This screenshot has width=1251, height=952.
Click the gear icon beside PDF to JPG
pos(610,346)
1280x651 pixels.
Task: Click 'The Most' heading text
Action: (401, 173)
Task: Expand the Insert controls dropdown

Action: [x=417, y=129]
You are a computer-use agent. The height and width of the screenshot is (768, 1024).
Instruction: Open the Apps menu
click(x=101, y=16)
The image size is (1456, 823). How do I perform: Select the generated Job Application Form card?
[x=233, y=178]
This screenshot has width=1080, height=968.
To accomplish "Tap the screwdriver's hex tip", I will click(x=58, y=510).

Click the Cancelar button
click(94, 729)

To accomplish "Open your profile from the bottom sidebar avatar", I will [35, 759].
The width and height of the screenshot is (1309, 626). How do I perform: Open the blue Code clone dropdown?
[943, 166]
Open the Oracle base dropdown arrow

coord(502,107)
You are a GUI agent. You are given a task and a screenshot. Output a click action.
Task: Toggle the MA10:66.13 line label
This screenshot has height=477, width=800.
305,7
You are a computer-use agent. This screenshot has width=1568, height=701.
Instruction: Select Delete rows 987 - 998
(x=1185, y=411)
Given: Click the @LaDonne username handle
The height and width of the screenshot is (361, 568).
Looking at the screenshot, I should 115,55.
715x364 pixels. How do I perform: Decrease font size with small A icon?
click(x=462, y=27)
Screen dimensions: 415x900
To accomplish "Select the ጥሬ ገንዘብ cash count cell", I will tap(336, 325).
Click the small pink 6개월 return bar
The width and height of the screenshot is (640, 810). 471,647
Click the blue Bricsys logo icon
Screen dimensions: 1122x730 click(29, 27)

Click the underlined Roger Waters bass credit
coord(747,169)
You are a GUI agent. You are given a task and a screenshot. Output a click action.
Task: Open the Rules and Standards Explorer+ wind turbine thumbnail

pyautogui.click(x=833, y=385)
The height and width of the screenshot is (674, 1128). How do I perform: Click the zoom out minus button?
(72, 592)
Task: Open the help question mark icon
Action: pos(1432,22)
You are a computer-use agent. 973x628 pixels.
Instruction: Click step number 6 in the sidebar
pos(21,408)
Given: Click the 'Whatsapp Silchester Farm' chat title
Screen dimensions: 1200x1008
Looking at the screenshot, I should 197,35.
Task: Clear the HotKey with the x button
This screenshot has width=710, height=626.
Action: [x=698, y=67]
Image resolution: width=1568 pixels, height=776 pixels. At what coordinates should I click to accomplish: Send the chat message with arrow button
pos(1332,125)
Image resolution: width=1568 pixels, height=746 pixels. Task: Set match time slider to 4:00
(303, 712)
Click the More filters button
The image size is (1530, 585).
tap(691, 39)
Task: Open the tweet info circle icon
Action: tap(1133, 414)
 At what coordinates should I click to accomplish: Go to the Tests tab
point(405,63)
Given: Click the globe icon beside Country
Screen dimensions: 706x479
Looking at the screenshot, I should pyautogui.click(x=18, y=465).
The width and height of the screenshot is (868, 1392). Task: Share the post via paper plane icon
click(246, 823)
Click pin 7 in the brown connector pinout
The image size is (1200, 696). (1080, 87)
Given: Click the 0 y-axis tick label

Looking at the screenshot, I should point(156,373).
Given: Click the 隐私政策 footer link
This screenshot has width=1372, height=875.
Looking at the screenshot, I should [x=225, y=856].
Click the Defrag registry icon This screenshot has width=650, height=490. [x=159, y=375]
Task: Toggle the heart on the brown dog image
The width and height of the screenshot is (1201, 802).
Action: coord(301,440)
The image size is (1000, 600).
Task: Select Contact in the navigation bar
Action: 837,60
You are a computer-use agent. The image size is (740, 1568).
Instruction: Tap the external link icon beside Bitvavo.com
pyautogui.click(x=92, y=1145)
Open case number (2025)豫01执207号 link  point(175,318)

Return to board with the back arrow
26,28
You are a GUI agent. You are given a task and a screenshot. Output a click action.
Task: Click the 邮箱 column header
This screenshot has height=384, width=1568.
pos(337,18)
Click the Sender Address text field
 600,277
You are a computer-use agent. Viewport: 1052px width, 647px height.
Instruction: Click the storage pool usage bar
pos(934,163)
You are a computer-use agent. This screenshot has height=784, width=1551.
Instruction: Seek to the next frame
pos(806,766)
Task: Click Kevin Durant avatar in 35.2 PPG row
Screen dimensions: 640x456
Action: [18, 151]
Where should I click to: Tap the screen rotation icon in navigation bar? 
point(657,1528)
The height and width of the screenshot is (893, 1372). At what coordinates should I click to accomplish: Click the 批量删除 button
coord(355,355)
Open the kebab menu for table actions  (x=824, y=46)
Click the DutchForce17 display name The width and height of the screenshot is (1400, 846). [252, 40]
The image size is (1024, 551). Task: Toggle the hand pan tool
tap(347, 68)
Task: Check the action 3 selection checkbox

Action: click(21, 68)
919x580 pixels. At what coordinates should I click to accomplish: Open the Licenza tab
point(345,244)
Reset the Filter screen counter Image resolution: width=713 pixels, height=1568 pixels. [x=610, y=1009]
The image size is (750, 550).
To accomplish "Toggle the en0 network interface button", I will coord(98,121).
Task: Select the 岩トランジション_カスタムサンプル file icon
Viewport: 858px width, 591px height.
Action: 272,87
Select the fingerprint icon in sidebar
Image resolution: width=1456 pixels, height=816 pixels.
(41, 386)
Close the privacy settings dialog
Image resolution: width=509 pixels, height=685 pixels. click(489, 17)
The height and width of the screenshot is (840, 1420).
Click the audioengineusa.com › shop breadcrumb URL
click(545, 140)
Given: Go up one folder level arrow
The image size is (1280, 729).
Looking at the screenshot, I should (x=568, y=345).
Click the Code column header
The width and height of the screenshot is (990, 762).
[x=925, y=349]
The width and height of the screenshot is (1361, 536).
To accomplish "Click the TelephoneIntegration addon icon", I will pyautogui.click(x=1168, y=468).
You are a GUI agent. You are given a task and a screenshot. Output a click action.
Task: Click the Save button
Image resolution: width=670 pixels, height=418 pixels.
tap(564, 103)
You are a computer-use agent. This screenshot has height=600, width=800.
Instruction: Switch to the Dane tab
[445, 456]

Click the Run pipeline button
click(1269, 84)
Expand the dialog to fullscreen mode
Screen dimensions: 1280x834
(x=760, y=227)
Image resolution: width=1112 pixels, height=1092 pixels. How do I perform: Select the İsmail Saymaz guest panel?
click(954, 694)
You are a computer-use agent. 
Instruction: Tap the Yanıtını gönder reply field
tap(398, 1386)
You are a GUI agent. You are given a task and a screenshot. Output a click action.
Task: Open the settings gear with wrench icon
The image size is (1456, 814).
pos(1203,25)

--

**REQUIRED TASK:**
Extract the rows from the very first one through the line containing "click(x=101, y=16)", both ends included, and copy them exactly.

**SOLUTION BELOW:**
This screenshot has width=1251, height=952.
Click the gear icon beside PDF to JPG
pos(610,346)
1280x651 pixels.
Task: Click 'The Most' heading text
Action: (401, 173)
Task: Expand the Insert controls dropdown

Action: [x=417, y=129]
You are a computer-use agent. The height and width of the screenshot is (768, 1024).
Instruction: Open the Apps menu
click(x=101, y=16)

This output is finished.